┏━━
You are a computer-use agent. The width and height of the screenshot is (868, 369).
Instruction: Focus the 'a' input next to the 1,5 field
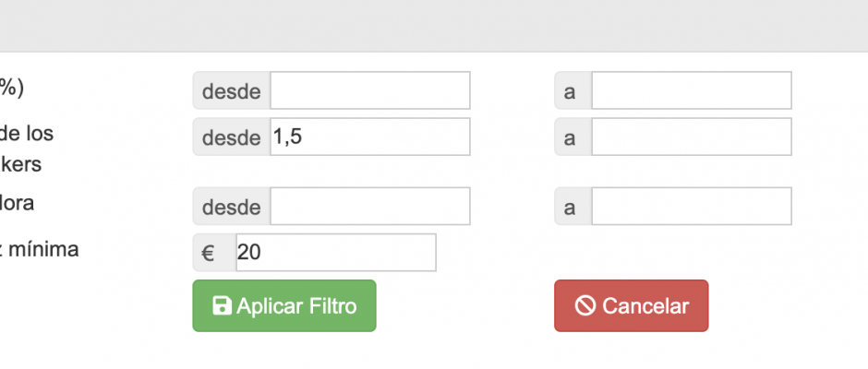tap(692, 137)
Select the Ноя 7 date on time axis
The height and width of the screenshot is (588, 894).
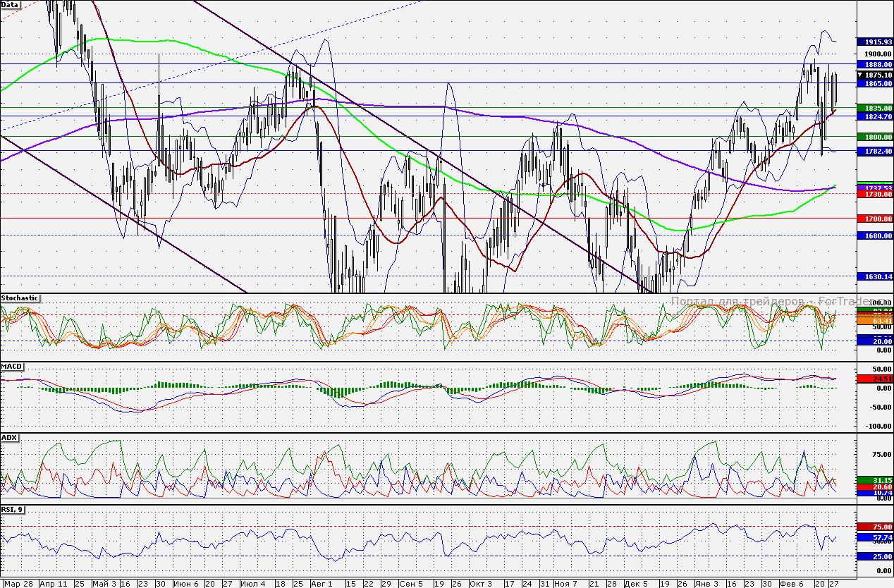(x=565, y=584)
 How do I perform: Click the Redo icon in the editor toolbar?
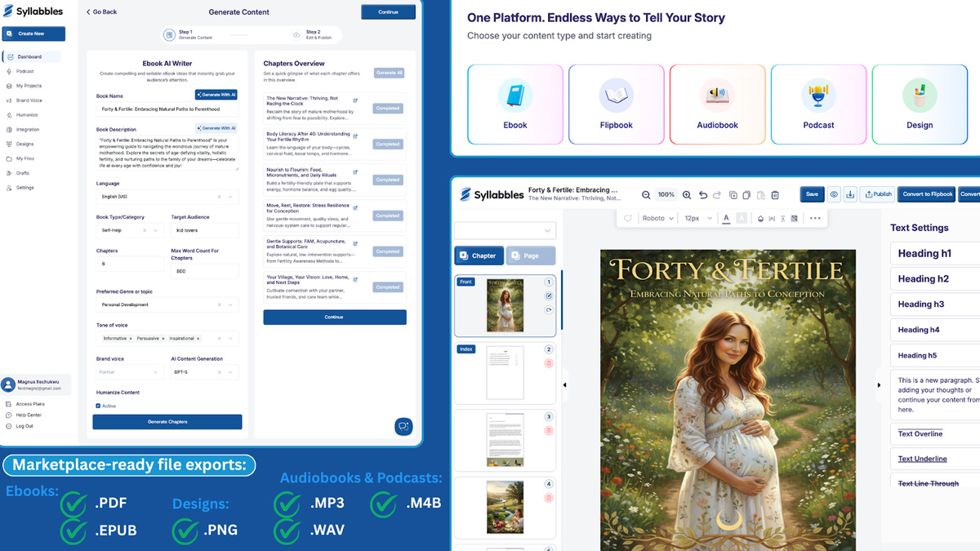(716, 195)
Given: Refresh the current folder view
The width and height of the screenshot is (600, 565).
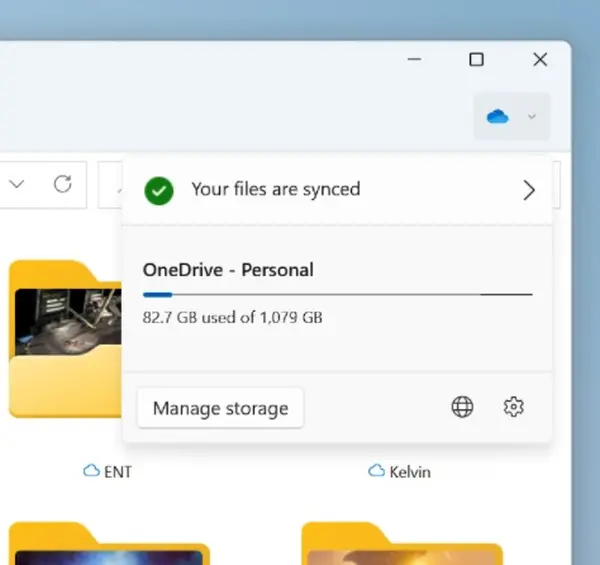Looking at the screenshot, I should point(62,184).
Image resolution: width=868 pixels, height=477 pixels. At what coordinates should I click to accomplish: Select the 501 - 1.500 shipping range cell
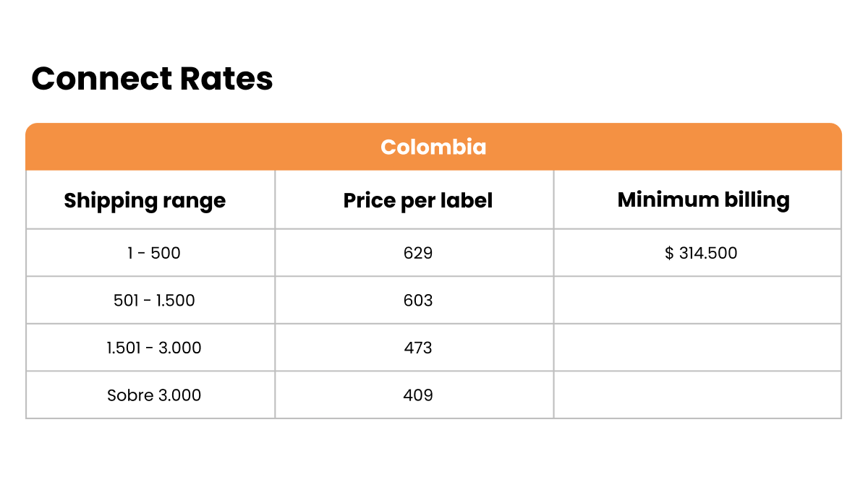pos(154,300)
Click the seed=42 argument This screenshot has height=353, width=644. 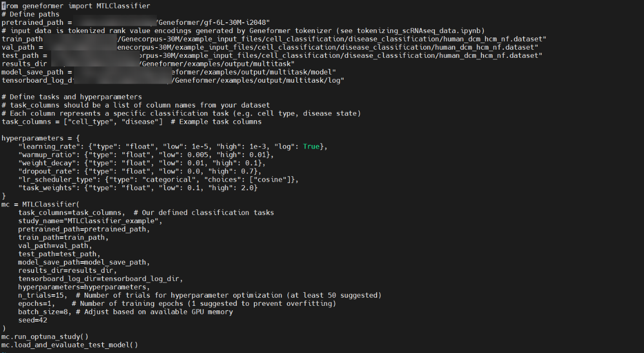coord(33,320)
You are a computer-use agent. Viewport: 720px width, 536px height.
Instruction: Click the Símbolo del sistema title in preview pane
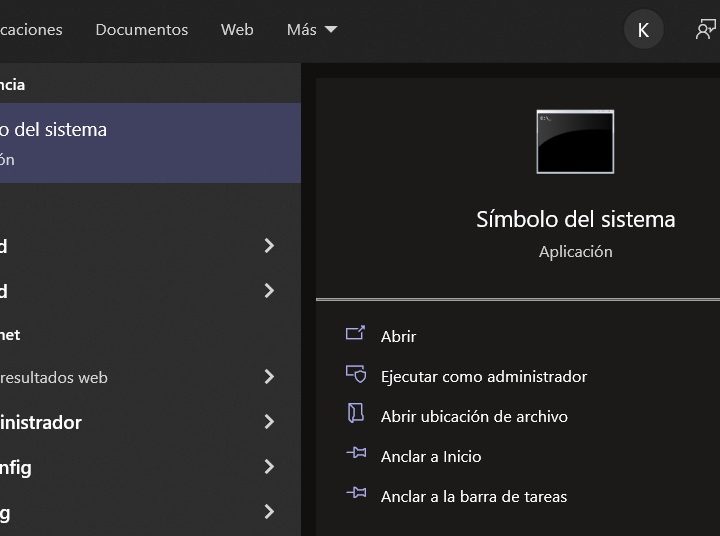(x=575, y=219)
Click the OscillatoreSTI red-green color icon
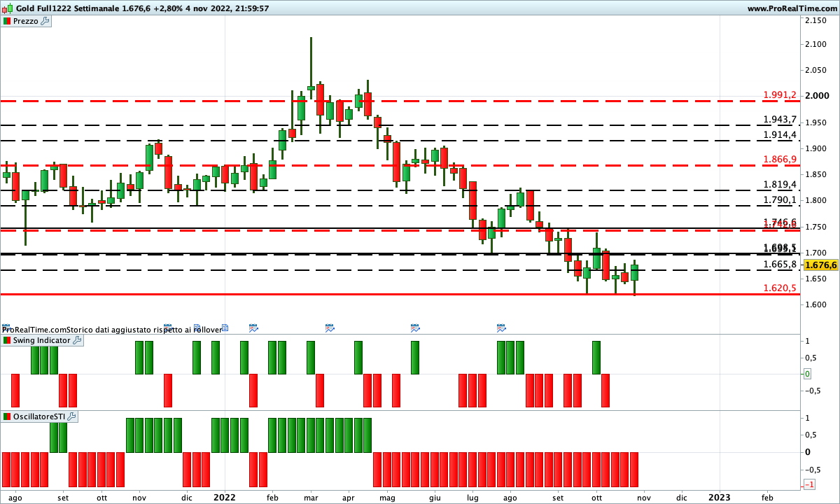840x504 pixels. click(x=7, y=417)
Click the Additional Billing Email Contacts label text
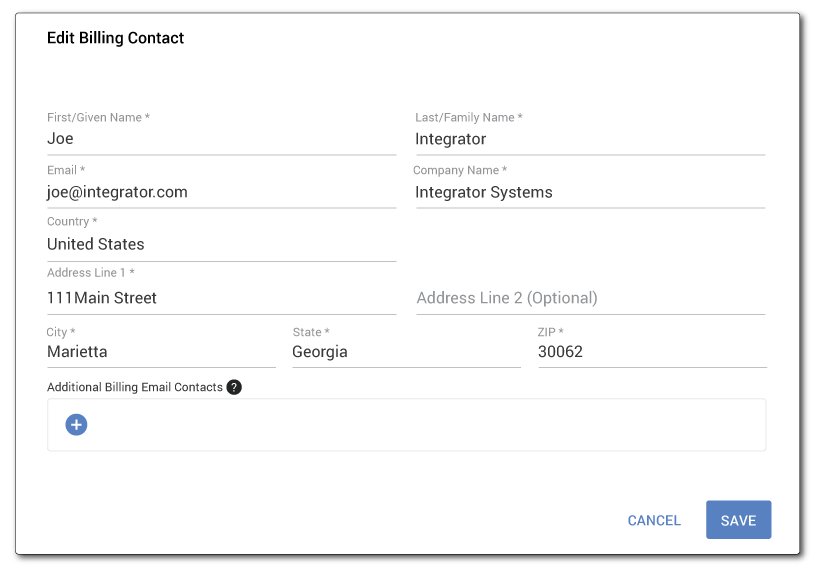This screenshot has width=816, height=578. point(135,387)
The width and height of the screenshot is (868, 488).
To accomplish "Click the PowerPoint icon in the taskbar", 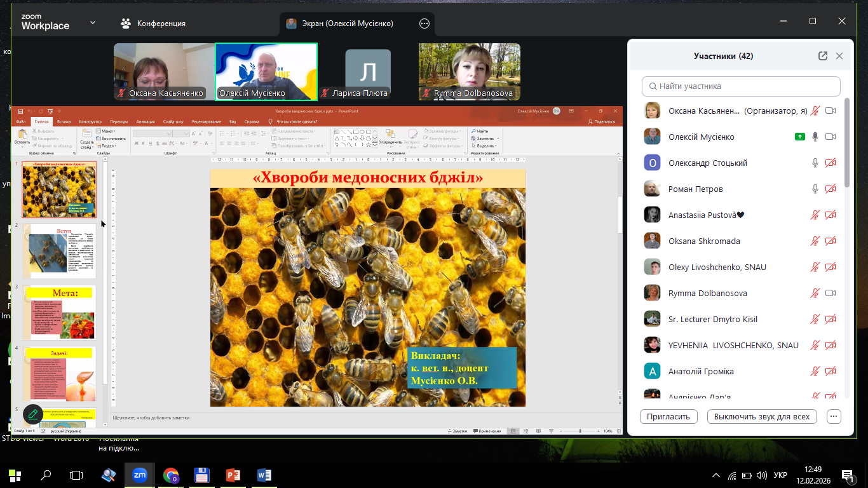I will (x=233, y=475).
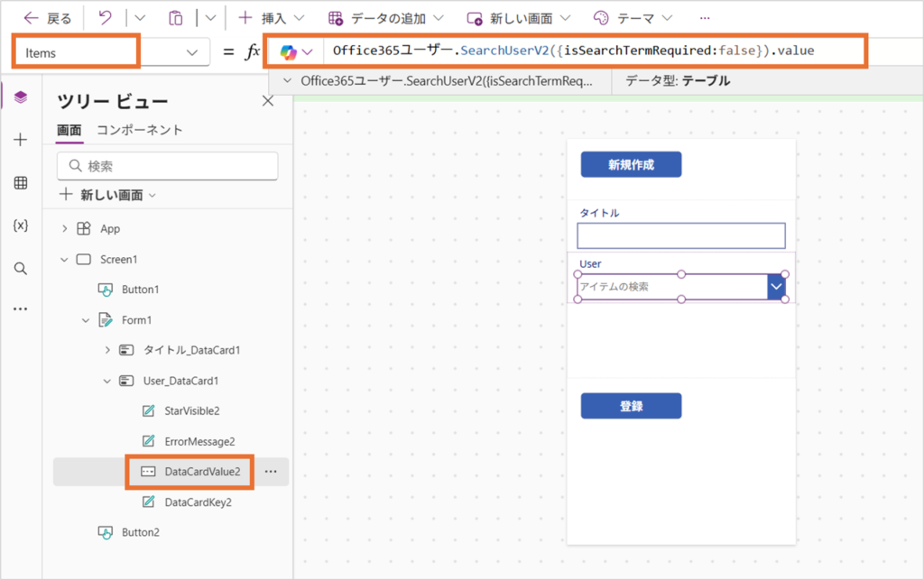Open the Data table icon in left sidebar
Image resolution: width=924 pixels, height=580 pixels.
(x=21, y=183)
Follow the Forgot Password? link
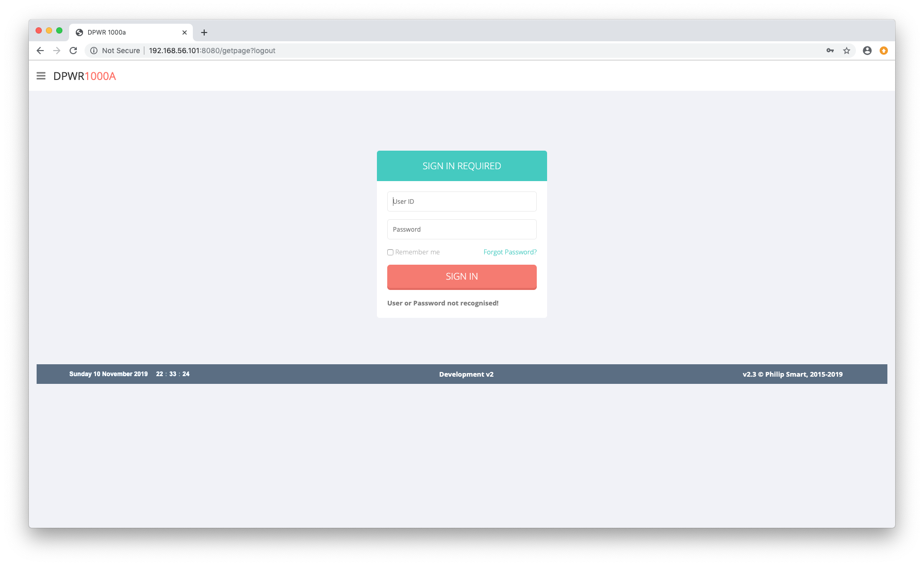 (510, 252)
┗━━
* Brief *
Lines of the listing above that hold the string "computer" should each be copied.

* Expected answer *
You are a computer-use agent. The width and height of the screenshot is (868, 369).
You are a computer-use agent. Viewport: 720px width, 536px height.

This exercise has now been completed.